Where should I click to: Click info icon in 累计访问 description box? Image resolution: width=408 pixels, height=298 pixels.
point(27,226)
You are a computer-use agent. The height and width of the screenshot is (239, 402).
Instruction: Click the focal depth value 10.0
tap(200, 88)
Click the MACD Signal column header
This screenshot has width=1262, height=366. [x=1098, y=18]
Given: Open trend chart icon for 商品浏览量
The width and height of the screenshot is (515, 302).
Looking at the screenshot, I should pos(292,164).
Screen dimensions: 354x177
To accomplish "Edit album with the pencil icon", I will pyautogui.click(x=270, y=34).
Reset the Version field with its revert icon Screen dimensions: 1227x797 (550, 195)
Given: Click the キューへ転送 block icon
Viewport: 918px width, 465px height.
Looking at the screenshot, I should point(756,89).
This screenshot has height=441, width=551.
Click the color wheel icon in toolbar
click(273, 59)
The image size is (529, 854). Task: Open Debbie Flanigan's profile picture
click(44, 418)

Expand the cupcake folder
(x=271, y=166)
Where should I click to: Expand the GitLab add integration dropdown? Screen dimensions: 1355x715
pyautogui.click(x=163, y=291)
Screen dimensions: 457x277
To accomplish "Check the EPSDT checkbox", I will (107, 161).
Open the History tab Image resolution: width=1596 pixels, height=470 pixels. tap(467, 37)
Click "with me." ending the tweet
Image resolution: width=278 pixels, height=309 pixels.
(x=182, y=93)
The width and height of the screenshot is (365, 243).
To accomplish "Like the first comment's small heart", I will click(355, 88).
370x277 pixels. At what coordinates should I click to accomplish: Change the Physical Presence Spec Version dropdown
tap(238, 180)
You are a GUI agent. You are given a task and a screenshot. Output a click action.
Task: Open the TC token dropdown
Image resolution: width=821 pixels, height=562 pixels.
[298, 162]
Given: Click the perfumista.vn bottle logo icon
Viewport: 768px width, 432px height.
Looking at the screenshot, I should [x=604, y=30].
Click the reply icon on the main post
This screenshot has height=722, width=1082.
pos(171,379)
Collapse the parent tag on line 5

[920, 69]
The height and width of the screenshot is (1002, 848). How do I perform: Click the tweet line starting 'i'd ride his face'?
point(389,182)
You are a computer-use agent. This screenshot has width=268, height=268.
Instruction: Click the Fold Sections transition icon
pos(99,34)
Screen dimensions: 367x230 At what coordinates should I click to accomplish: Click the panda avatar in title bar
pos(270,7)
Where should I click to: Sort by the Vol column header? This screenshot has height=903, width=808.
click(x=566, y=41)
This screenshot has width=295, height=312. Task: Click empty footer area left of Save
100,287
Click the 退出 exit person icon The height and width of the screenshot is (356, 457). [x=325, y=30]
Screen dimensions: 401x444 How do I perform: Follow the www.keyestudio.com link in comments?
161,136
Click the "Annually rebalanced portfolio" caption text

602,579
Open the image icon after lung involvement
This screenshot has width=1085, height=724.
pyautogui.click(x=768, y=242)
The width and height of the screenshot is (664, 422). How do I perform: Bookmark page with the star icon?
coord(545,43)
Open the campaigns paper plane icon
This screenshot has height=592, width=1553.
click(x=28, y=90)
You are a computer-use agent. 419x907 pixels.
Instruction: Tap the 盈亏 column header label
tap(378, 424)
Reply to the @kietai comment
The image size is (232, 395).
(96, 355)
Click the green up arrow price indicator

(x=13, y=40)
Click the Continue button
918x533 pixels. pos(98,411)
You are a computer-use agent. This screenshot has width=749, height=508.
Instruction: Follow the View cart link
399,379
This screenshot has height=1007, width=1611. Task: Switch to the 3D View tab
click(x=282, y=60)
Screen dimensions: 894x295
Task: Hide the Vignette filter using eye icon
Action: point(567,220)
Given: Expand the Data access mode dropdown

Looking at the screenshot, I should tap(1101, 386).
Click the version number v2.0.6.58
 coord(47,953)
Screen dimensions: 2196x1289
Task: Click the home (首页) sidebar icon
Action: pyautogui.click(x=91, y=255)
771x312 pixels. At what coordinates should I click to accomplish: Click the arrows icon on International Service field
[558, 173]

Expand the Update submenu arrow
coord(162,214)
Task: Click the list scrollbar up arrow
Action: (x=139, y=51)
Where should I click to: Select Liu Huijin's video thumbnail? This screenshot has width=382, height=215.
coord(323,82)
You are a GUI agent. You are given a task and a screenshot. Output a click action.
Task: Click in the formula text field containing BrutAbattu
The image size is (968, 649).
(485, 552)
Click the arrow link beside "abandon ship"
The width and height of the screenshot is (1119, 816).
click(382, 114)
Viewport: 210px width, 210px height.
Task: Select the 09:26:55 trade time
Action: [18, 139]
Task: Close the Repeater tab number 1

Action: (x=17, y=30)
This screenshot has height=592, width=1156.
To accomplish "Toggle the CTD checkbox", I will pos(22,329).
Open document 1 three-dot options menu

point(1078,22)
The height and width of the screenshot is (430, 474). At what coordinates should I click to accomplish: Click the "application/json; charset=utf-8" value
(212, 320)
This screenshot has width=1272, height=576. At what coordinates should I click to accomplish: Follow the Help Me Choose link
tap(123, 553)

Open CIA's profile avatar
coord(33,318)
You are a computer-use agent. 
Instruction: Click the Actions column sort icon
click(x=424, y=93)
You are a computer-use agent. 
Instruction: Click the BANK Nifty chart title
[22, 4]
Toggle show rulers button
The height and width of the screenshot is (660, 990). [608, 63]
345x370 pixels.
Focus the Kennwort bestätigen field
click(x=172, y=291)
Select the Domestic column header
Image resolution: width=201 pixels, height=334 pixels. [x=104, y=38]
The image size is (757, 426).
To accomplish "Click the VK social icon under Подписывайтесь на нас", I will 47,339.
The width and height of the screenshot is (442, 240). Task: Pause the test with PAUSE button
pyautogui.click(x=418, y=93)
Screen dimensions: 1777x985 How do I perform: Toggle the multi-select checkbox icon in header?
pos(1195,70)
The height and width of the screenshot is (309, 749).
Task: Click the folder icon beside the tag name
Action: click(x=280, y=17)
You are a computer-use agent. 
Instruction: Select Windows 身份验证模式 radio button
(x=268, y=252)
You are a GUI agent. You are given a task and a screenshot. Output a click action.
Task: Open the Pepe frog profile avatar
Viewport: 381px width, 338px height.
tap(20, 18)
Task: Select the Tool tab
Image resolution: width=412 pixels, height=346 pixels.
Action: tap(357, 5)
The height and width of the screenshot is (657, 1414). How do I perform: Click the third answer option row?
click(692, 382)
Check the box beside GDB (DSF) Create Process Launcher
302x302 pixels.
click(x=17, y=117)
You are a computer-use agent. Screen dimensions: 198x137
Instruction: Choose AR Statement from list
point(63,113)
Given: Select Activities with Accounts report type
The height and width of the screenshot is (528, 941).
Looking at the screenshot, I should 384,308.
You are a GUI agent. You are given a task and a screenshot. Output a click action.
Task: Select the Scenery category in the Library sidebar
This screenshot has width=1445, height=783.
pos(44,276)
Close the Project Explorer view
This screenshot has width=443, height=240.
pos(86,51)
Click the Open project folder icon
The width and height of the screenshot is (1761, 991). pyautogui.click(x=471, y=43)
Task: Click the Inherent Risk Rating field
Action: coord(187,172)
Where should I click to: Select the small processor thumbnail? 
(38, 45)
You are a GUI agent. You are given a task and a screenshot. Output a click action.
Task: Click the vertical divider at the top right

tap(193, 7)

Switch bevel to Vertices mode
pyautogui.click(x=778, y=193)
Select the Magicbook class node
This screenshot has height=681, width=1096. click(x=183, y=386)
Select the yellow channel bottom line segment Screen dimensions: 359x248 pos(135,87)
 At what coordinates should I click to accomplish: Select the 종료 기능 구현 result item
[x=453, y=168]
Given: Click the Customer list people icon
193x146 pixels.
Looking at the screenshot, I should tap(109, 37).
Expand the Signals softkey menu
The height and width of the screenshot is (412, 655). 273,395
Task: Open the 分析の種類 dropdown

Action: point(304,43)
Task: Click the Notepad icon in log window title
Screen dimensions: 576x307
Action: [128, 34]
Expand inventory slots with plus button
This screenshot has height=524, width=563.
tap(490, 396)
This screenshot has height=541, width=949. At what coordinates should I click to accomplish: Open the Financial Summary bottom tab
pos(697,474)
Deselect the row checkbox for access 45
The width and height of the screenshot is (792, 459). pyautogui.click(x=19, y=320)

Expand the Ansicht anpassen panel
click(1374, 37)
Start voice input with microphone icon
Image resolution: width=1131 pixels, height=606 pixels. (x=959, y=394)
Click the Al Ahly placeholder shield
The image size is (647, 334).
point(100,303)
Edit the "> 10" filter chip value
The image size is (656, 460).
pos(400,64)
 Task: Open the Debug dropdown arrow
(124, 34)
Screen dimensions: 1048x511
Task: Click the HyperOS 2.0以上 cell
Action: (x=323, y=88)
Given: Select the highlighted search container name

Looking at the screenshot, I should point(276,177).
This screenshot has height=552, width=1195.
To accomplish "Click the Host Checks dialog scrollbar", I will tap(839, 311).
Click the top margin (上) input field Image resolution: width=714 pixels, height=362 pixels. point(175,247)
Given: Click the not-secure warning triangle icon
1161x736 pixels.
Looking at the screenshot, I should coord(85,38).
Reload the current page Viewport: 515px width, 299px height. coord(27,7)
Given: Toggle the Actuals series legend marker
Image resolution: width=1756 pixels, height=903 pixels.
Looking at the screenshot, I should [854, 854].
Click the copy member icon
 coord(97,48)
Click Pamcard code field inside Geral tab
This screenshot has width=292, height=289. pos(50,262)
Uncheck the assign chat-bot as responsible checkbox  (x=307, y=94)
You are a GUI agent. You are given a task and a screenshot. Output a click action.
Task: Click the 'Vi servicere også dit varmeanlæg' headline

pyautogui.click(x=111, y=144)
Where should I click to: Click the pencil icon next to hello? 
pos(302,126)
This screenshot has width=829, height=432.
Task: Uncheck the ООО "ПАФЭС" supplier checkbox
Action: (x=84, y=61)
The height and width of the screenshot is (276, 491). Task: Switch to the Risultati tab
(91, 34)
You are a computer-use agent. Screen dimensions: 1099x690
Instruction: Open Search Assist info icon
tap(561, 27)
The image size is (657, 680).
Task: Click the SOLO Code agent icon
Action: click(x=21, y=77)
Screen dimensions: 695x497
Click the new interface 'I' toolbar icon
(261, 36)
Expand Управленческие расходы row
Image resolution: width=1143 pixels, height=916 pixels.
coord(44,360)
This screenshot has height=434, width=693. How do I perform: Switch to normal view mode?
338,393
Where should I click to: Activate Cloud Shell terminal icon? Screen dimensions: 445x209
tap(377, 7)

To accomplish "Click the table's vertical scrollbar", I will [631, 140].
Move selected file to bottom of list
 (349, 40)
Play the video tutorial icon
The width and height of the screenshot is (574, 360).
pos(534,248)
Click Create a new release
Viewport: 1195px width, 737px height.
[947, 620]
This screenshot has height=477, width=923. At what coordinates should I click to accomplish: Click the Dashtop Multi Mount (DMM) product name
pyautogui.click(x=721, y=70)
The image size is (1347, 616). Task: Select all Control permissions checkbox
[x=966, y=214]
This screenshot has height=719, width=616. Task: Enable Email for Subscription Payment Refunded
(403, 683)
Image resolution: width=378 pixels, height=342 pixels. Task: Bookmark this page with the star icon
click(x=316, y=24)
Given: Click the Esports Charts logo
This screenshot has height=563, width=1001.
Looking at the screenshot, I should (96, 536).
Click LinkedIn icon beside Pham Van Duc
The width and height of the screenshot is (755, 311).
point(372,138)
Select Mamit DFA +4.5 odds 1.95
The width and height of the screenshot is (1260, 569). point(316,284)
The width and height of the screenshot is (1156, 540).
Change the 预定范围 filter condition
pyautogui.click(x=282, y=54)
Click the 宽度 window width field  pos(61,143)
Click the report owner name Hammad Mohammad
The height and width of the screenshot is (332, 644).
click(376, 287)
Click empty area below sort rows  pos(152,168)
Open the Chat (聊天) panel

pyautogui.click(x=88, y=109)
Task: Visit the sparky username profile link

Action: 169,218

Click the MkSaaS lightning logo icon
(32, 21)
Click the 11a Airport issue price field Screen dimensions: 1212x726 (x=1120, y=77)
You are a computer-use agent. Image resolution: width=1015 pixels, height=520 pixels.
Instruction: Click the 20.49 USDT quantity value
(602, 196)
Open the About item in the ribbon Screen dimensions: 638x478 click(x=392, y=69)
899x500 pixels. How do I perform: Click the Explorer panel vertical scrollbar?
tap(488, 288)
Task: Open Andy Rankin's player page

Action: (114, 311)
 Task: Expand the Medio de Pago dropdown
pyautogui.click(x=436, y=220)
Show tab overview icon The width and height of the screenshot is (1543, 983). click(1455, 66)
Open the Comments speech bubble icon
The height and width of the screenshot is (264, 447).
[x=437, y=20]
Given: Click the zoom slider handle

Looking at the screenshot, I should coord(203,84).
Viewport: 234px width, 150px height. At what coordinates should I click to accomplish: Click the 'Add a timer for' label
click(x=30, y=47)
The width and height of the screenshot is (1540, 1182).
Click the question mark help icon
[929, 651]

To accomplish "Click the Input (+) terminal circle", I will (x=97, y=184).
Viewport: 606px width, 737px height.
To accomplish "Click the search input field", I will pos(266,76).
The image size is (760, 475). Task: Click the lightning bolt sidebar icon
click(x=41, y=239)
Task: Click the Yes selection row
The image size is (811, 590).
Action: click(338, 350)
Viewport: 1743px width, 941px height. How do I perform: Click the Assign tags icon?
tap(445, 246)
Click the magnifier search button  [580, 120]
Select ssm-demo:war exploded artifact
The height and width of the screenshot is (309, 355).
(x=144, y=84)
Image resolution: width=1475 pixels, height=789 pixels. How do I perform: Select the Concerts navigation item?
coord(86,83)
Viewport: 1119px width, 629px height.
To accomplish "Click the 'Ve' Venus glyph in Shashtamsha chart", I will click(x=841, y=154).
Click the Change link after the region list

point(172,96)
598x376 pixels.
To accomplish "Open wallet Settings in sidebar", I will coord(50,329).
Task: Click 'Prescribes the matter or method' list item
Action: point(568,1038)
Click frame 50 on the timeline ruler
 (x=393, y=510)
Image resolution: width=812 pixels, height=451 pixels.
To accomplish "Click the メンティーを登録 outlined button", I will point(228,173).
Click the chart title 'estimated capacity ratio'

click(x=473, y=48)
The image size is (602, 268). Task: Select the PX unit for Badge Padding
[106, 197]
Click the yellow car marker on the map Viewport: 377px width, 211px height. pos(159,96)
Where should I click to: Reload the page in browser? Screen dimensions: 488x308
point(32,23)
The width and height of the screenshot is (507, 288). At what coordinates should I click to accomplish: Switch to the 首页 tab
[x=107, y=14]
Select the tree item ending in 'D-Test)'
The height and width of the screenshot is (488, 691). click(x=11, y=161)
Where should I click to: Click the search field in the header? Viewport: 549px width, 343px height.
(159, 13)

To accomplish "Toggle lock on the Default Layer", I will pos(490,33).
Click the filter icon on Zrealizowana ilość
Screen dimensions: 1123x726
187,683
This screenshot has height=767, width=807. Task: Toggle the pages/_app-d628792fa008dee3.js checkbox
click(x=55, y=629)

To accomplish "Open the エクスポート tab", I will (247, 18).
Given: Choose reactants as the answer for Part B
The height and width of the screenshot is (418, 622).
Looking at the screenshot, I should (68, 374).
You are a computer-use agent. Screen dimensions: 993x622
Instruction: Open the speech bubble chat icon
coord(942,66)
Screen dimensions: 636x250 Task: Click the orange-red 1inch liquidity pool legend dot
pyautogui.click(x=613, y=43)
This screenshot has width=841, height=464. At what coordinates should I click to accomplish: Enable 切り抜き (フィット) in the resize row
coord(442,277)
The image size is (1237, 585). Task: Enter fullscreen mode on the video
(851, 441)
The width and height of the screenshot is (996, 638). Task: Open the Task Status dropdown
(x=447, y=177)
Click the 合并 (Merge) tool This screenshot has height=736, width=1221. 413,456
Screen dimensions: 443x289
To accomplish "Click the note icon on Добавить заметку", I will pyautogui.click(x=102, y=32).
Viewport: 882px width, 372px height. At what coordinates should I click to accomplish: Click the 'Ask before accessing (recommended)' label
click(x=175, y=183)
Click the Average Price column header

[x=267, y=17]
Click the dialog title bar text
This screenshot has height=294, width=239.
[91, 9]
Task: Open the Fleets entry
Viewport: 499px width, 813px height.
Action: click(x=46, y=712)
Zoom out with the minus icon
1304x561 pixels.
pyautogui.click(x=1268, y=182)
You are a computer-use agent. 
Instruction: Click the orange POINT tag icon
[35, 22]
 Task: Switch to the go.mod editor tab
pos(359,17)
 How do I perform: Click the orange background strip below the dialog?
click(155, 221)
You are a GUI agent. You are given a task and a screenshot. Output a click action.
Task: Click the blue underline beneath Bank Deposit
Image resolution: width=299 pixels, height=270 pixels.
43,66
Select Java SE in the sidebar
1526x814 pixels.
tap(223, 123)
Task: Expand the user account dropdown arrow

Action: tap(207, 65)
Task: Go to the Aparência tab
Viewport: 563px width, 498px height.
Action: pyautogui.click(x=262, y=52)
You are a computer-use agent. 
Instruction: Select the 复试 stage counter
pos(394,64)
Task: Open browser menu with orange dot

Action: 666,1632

THE EXERCISE
Reproduce the material above verbatim, from the line containing "ending the tweet" through the line containing "(x=13, y=40)", including both of those lines.

THE ANSWER
Click "with me." ending the tweet
Image resolution: width=278 pixels, height=309 pixels.
(x=182, y=93)
The width and height of the screenshot is (365, 243).
To accomplish "Like the first comment's small heart", I will click(355, 88).
370x277 pixels. At what coordinates should I click to accomplish: Change the Physical Presence Spec Version dropdown
tap(238, 180)
You are a GUI agent. You are given a task and a screenshot. Output a click action.
Task: Open the TC token dropdown
Image resolution: width=821 pixels, height=562 pixels.
[298, 162]
Given: Click the perfumista.vn bottle logo icon
Viewport: 768px width, 432px height.
Looking at the screenshot, I should [x=604, y=30].
Click the reply icon on the main post
This screenshot has height=722, width=1082.
pos(171,379)
Collapse the parent tag on line 5

[920, 69]
The height and width of the screenshot is (1002, 848). How do I perform: Click the tweet line starting 'i'd ride his face'?
point(389,182)
You are a computer-use agent. This screenshot has width=268, height=268.
Instruction: Click the Fold Sections transition icon
pos(99,34)
Screen dimensions: 367x230 At what coordinates should I click to accomplish: Click the panda avatar in title bar
pos(270,7)
Where should I click to: Sort by the Vol column header? This screenshot has height=903, width=808.
click(x=566, y=41)
This screenshot has width=295, height=312. Task: Click empty footer area left of Save
100,287
Click the 退出 exit person icon The height and width of the screenshot is (356, 457). [x=325, y=30]
Screen dimensions: 401x444 How do I perform: Follow the www.keyestudio.com link in comments?
161,136
Click the "Annually rebalanced portfolio" caption text

602,579
Open the image icon after lung involvement
This screenshot has width=1085, height=724.
pyautogui.click(x=768, y=242)
The width and height of the screenshot is (664, 422). How do I perform: Bookmark page with the star icon?
coord(545,43)
Open the campaigns paper plane icon
This screenshot has height=592, width=1553.
click(x=28, y=90)
You are a computer-use agent. 419x907 pixels.
Instruction: Tap the 盈亏 column header label
tap(378, 424)
Reply to the @kietai comment
The image size is (232, 395).
(96, 355)
Click the green up arrow price indicator

(x=13, y=40)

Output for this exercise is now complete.